> ACTIVITY
After finding the line that holds "Screen dimensions: 1200x659" below, set down that line and the rest through the final one exactly, leaving the pictures out.

> DATA TO EXAMINE
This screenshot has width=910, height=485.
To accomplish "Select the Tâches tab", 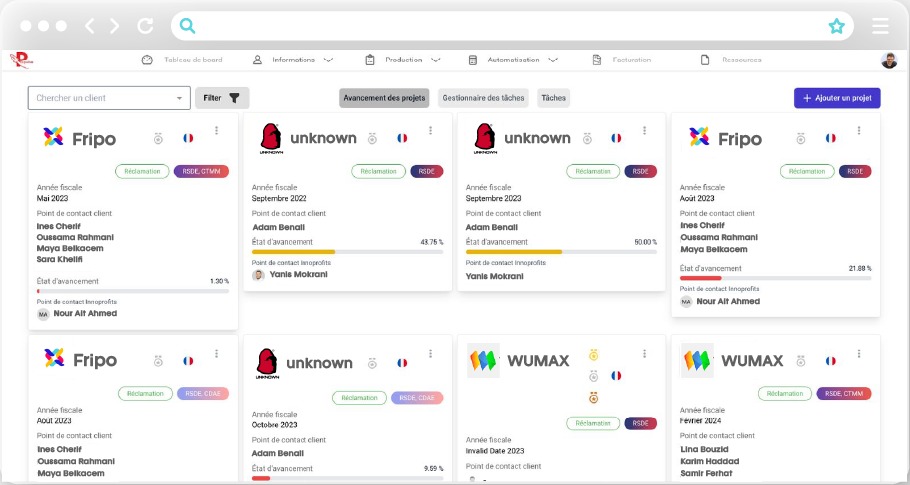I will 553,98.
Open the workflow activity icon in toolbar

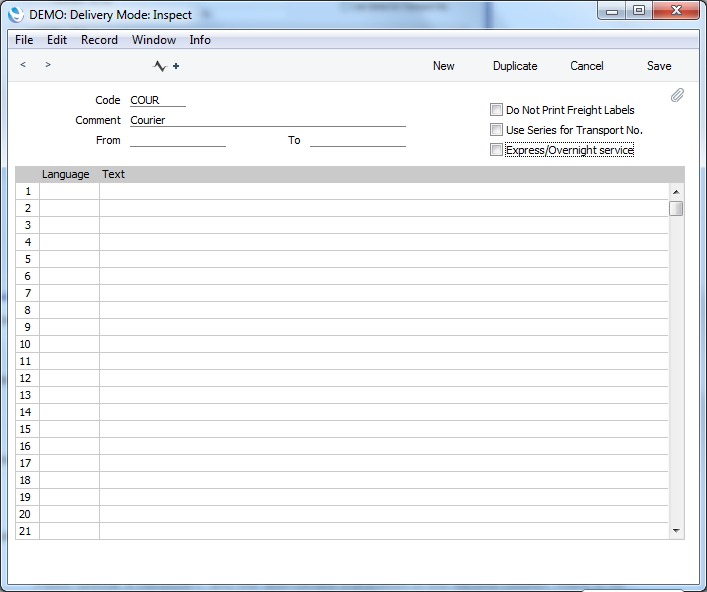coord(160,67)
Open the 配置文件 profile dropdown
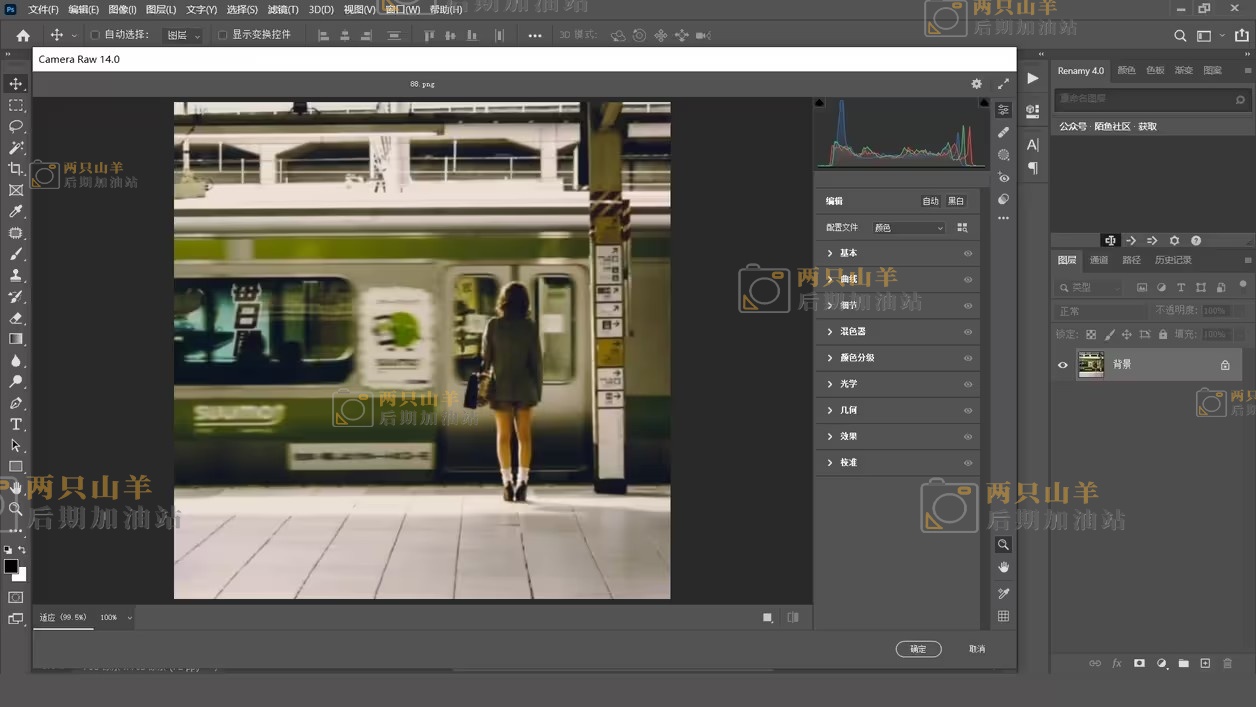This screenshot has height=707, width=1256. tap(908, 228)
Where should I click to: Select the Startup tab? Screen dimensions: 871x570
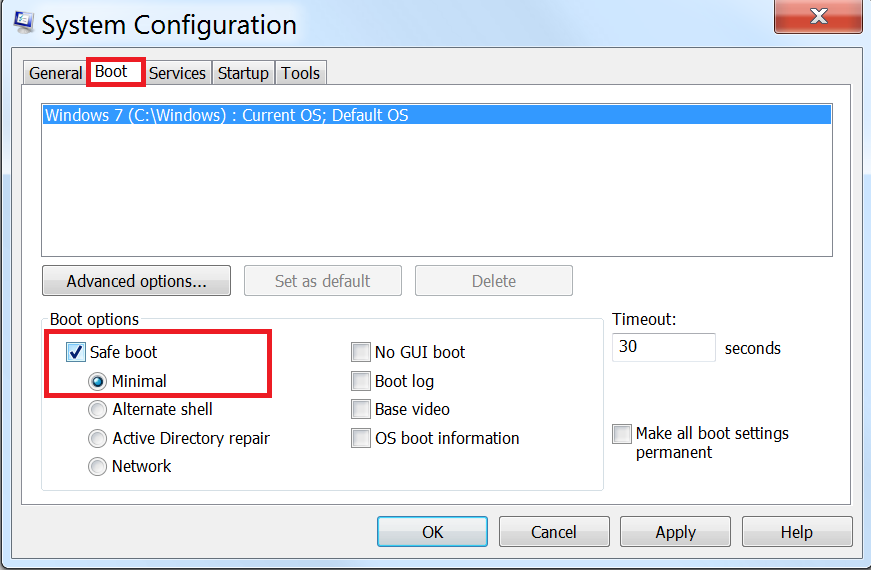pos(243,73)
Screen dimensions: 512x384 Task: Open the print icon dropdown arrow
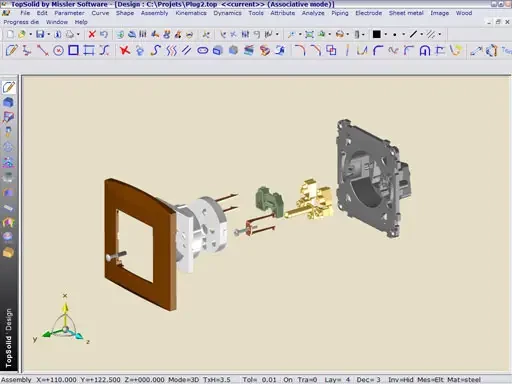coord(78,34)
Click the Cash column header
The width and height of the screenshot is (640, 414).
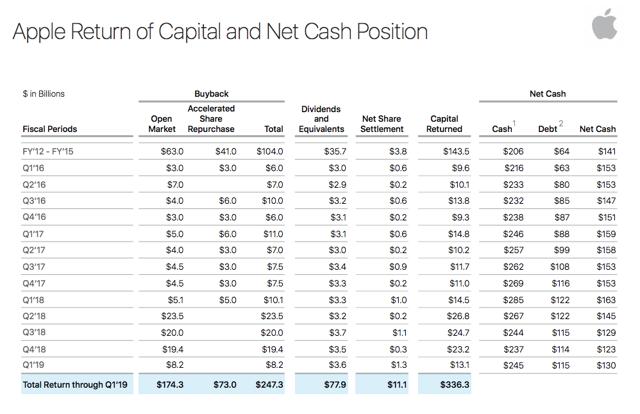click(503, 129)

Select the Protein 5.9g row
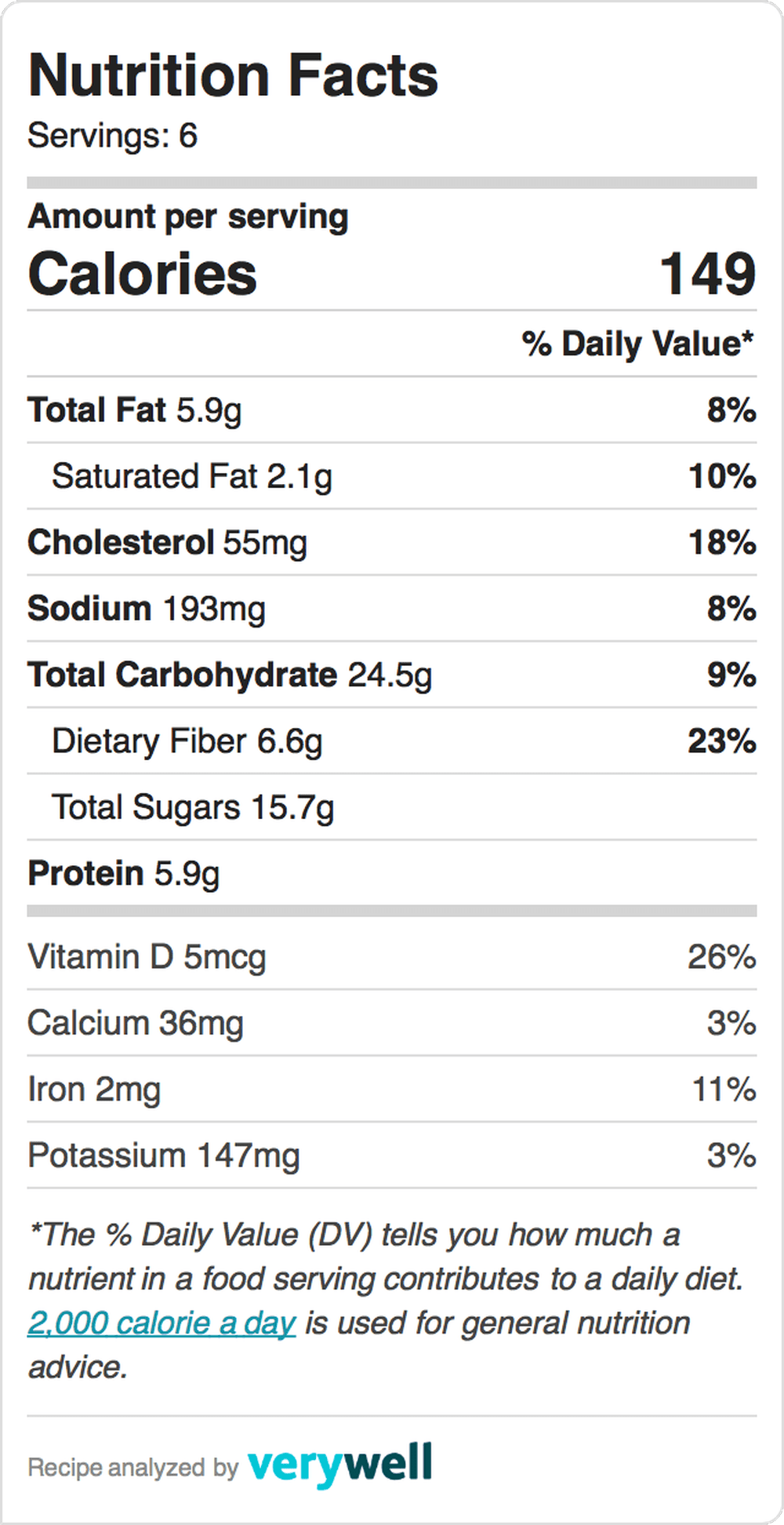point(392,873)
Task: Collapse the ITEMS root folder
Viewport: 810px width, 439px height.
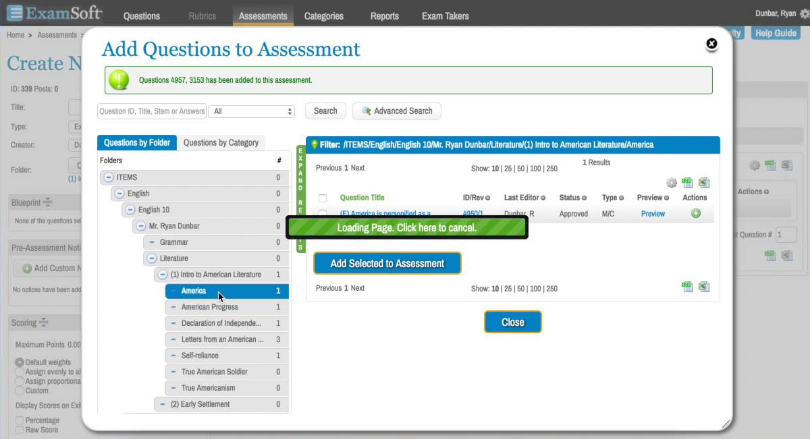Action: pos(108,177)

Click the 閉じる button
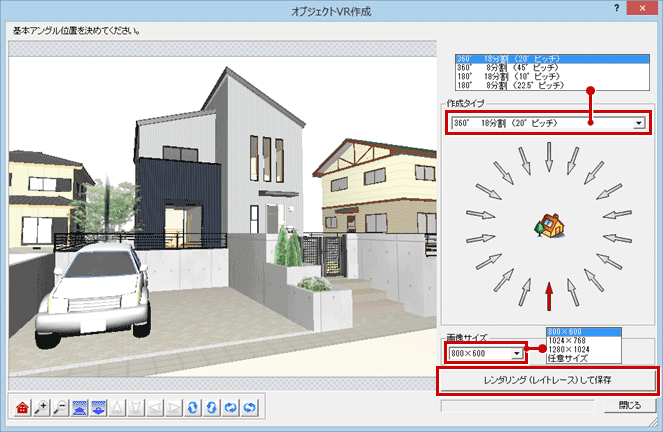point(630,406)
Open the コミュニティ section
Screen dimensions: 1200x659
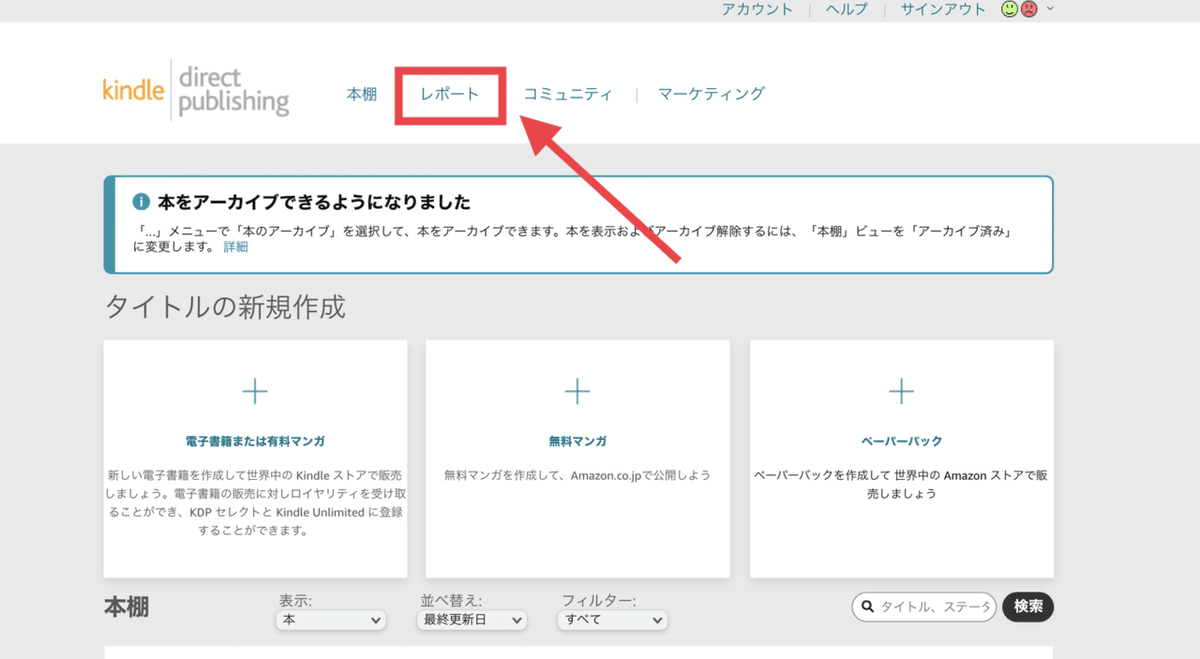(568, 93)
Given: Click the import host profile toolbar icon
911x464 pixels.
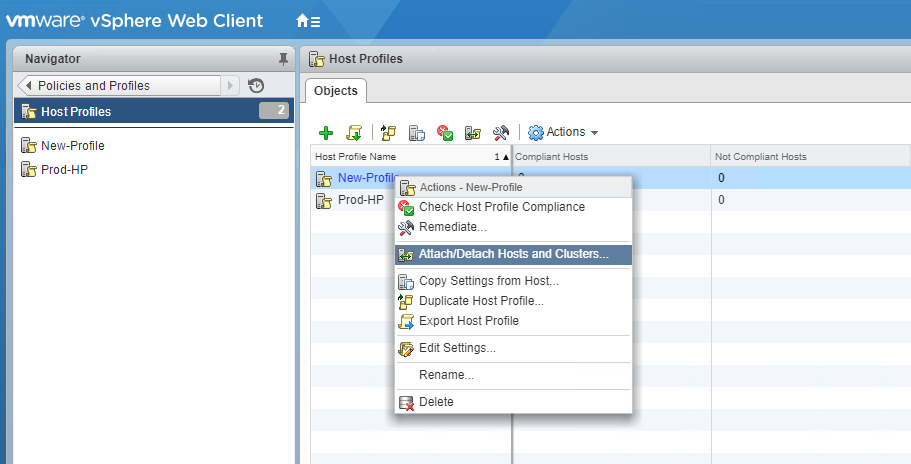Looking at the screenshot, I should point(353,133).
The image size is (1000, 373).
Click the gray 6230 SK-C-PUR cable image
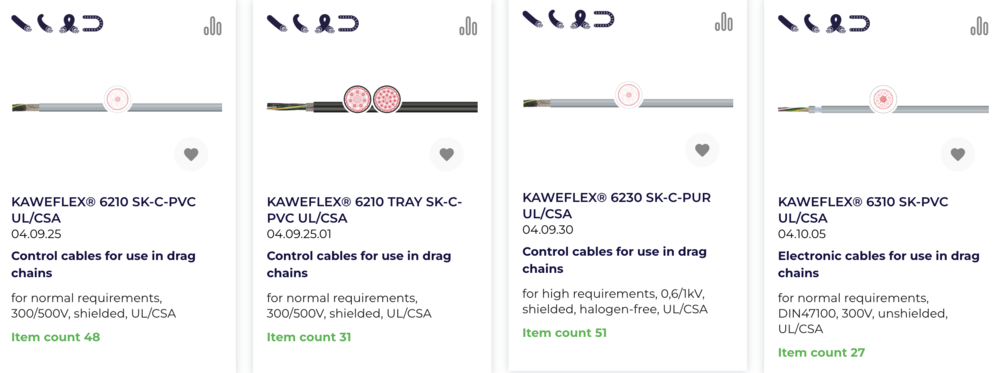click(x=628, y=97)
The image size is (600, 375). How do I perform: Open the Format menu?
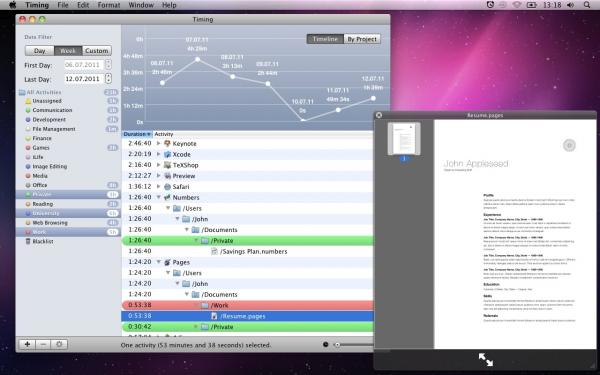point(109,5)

> TASK OUTPUT
Screen dimensions: 1200x659
(568, 93)
Given: Click the import host profile toolbar icon
911x464 pixels.
Looking at the screenshot, I should point(353,133).
The image size is (1000, 373).
Click the gray 6230 SK-C-PUR cable image
click(x=628, y=97)
The image size is (600, 375). How do I perform: Open the Format menu?
point(109,5)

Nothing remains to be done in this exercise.